President Lincoln didn't just speak in memory of those who had fought and died in the battle. He used his oration to instruct, inspire and set a vision for our nation's future. He asked those who were present at Gettysburg and those of us who today study his words to remember the very ideals on which our nation was founded. He began by asking us to recall that our nation was "conceived in Liberty... and equality. As Professor Wills writes,

"Lincoln was able to achieve the loftiness, ideality, and brevity of the Gettysburg Address because he had spent a good part of the 1850s repeatedly relating all the most sensitive issues of the day to the Declaration's supreme principle. If all men are created equal, they cannot be property. They cannot by ruled by owner-monarchs…Their equality cannot be denied if the nation is to live by its creed, and voice it, and test it, and die for it….a nation free to proclaim its ideal is freed, again, to approximate that ideal over the years, in ways that run far beyond any specific or limited reforms…...

The theme of liberty and equality runs through the Gettysburg Address, just as it ran through the entire life of President Lincoln. His very life was a symbol of our country — a boy of humble beginnings who through hard work and his own talents was able not just to become President of the United States but to become a symbol of democracy across the generations and across the globe. Because of his confidence in the ideals and potential of America, he was able to give a speech of hope at a time unprecedented crisis in our country.

The Gettysburg Address ends with a clarion call for "a new birth of freedom.... His faith in our country — in a "government of the people, by the people, and for the people... — continues to inspire us in the United States and proponents of participatory democracy across the globe.

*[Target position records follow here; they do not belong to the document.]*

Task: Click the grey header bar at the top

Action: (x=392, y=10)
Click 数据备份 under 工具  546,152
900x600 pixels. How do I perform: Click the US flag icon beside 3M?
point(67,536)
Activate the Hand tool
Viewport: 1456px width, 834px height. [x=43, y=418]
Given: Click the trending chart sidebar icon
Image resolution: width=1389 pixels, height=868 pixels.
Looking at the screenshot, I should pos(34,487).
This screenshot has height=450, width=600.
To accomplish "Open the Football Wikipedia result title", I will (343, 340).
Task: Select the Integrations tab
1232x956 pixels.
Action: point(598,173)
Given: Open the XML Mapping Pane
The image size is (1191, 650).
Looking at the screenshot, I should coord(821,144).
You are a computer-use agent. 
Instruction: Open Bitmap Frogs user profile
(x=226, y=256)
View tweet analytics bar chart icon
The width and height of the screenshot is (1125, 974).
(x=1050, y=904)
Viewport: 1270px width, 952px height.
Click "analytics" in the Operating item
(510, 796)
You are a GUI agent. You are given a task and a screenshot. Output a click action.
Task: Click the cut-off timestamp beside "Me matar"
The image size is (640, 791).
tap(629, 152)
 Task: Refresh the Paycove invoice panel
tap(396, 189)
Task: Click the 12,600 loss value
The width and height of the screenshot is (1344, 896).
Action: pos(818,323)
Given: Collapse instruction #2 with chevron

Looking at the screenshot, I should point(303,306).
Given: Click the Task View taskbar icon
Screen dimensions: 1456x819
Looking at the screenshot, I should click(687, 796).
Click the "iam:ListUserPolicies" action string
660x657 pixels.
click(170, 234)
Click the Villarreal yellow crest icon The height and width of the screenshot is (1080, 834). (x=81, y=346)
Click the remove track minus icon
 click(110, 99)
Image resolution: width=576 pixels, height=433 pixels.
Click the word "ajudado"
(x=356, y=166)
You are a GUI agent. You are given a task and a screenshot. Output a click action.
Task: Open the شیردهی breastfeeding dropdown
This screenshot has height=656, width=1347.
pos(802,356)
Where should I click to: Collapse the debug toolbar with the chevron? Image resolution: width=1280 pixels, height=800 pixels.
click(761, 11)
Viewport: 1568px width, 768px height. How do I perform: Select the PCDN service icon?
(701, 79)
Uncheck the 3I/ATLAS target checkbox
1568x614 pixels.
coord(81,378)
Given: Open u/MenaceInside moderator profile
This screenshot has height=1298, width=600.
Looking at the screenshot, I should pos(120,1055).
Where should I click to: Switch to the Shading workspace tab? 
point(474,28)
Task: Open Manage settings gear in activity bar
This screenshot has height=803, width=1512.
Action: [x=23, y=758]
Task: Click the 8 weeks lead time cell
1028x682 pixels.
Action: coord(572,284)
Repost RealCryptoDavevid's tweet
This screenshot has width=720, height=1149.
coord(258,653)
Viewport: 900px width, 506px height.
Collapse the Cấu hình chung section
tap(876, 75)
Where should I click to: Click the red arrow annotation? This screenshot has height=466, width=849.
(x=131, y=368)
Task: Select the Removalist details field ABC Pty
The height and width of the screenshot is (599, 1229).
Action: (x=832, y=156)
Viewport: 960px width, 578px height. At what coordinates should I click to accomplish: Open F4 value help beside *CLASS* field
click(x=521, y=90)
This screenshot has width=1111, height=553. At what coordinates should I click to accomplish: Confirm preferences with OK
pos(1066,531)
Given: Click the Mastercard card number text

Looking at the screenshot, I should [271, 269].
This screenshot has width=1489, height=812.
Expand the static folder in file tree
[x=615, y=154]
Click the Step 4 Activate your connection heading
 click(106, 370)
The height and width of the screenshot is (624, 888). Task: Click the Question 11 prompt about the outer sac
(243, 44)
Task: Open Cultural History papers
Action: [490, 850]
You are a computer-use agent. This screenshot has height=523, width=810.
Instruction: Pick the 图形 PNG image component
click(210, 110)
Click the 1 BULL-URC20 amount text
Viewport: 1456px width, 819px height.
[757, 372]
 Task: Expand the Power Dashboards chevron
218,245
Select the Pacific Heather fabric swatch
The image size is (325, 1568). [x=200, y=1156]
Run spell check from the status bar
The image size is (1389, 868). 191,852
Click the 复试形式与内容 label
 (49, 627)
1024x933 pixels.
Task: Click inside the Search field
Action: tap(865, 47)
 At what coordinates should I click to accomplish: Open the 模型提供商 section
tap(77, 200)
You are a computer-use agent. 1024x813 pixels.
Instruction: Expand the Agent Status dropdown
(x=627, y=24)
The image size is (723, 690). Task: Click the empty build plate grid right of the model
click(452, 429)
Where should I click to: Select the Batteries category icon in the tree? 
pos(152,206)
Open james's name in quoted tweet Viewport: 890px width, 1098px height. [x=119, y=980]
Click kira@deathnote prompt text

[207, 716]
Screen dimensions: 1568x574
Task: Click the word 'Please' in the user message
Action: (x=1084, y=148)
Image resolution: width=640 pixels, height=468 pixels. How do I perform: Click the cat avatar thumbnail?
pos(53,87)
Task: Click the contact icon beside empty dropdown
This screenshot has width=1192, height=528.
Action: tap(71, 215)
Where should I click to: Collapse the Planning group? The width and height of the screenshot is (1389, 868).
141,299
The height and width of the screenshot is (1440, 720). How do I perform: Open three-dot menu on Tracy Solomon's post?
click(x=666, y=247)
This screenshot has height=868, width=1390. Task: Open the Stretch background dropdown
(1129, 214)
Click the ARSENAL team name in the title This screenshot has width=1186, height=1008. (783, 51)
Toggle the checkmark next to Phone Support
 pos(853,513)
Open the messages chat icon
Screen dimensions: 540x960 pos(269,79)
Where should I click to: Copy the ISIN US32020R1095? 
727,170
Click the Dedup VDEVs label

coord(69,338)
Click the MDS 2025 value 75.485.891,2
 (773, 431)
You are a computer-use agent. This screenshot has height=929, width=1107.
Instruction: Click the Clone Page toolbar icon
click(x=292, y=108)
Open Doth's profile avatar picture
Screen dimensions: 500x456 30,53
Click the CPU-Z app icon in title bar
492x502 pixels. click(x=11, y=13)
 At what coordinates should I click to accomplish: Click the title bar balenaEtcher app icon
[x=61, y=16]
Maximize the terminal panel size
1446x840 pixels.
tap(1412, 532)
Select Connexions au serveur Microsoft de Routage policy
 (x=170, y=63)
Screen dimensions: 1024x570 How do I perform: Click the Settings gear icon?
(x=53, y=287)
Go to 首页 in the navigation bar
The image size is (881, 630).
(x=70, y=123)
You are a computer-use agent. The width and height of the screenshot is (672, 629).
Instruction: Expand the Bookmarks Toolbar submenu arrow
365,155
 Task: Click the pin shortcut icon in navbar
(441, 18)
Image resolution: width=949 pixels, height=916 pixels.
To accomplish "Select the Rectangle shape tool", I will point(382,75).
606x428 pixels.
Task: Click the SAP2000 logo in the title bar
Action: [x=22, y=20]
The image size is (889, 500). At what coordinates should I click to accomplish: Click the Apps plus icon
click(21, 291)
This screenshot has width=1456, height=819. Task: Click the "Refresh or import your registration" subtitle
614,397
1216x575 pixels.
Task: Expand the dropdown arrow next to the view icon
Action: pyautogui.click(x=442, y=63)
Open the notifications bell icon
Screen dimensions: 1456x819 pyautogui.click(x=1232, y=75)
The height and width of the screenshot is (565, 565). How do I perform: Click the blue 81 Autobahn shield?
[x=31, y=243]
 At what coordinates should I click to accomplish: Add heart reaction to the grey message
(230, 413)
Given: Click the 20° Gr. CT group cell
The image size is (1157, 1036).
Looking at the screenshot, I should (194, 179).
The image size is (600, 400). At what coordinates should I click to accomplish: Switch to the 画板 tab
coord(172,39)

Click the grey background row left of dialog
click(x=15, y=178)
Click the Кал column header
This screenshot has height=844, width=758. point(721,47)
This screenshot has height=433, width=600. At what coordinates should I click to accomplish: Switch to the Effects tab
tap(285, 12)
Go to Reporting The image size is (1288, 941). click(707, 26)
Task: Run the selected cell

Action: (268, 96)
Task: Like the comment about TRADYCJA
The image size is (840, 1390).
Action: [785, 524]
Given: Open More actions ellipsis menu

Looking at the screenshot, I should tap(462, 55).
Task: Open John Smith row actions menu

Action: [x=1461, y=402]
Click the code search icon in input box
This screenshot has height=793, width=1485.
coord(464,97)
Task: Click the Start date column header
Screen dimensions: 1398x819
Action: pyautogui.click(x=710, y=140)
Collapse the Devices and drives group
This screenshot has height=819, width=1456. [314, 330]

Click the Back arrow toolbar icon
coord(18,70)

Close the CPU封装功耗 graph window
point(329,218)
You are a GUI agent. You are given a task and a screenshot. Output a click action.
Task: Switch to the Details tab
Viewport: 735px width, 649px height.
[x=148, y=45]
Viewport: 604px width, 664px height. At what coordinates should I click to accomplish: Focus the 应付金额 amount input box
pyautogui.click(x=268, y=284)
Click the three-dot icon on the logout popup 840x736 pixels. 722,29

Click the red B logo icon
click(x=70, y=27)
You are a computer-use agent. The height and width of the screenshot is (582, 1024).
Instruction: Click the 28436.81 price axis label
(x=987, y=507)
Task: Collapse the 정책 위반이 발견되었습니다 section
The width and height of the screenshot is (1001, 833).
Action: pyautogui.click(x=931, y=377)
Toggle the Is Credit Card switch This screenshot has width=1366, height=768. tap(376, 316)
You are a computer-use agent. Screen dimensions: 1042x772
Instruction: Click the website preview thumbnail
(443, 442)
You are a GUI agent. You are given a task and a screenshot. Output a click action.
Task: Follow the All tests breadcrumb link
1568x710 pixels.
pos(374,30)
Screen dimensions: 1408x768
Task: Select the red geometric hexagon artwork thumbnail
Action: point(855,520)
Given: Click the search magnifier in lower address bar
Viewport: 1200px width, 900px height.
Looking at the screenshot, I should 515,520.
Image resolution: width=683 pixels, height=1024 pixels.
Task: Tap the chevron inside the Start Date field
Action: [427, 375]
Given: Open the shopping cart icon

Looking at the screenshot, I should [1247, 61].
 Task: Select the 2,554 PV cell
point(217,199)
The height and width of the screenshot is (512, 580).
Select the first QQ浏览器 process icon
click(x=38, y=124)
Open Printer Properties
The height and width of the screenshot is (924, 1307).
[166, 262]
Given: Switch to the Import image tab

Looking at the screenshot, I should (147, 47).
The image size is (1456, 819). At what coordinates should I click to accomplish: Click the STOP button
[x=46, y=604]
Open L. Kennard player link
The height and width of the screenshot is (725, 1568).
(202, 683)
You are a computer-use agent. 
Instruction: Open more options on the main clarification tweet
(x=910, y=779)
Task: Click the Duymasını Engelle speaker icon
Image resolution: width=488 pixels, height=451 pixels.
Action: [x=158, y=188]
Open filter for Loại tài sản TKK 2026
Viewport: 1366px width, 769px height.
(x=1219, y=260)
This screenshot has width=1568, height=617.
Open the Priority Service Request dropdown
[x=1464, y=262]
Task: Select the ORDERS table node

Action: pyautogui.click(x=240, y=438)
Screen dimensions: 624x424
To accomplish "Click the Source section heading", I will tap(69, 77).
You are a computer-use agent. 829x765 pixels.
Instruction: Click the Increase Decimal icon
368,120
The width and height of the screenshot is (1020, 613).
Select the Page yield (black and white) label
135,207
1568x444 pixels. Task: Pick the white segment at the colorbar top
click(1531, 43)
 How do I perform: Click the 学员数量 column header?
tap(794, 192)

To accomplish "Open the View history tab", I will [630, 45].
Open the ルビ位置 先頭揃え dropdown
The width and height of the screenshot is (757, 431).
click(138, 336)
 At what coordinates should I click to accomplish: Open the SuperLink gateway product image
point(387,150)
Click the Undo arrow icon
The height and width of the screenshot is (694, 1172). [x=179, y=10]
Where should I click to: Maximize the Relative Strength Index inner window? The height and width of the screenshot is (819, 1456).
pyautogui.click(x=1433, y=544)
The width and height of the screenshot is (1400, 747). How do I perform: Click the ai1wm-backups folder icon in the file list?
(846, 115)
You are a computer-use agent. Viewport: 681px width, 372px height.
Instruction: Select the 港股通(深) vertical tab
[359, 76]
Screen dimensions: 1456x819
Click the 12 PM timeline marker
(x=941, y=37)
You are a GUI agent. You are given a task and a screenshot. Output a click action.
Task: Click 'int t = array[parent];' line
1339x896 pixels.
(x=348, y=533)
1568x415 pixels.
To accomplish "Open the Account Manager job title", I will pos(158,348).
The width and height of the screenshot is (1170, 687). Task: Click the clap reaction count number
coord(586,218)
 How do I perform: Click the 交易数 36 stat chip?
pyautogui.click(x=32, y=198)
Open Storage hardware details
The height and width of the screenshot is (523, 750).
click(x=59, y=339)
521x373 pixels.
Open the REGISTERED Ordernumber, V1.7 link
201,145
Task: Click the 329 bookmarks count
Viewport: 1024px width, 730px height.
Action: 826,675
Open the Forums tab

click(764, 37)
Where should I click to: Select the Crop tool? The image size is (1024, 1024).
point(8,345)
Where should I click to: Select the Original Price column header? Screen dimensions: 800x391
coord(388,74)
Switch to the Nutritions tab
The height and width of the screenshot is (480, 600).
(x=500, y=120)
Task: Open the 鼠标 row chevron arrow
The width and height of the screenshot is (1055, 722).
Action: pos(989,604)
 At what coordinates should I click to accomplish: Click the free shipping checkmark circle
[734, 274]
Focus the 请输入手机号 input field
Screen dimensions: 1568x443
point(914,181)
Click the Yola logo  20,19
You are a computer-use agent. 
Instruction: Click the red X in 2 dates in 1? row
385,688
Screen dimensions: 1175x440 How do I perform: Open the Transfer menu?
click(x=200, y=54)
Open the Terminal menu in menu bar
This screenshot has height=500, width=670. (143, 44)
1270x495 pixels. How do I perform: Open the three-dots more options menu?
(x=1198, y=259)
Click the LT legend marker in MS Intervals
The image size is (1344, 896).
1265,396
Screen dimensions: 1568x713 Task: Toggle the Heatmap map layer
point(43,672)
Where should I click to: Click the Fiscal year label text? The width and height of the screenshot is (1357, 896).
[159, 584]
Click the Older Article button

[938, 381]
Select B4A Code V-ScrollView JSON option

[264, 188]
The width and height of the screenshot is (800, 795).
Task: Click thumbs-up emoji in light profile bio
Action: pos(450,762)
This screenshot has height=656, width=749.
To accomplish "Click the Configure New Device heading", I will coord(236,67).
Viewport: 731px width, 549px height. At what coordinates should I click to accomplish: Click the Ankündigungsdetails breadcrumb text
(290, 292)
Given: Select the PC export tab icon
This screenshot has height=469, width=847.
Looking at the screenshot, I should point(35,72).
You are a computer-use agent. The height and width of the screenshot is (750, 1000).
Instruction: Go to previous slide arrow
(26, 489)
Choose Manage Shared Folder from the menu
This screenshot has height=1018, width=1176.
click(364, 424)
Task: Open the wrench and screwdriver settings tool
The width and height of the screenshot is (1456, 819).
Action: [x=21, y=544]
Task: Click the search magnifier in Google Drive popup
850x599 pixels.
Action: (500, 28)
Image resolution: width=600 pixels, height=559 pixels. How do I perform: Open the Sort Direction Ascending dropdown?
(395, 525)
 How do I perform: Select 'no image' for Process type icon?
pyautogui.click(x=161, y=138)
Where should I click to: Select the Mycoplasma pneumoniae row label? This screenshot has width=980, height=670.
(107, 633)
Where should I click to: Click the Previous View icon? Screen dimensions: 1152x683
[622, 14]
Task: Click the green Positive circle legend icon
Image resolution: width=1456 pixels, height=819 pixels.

President Lincoln is recognized for what he did for our country — not just his actions but also his words. As Professors Wills says, "Words were weapons for him, even though he meant them to be weapons of peace in the midst of war.... He continues,

"Lincoln does not argue law or history, as Daniel Webster did. He makes history. He does not come to present a theory, but to impose a symbol, one tested in experience and appealing to national values, with an emotional urgency entirely expressed in calm abstractions (fire in ice). He came to change the world, to effect an intellectual revolution. No other words could have done it. The miracle is that these words did. In his brief time before the crowd at Gettysburg he wove a spell that has not, yet, been broken — he called up a new nation out of the blood and trauma....

As we celebrate the Lincoln Bicentennial, our nation is faced with serious economic and global challenges; and President Lincoln's words still guide us today. He understood that the core of our nation is our commitment to liberty and equality — not just under the law but in the opportunity for every individual to achieve and prosper. He reminded us that our government must recognize its responsibility to the public good and encourage public participation and investment in that government.

In these trying times, we are fortunate to have another President who has the ability to inspire, to lead and to act to bring us out of crisis. Like President Lincoln, President Obama's life is a model of not just of what an individual can achieve given the opportunity to succeed but what our nation can accomplish when we remember our founding values of liberty and equality.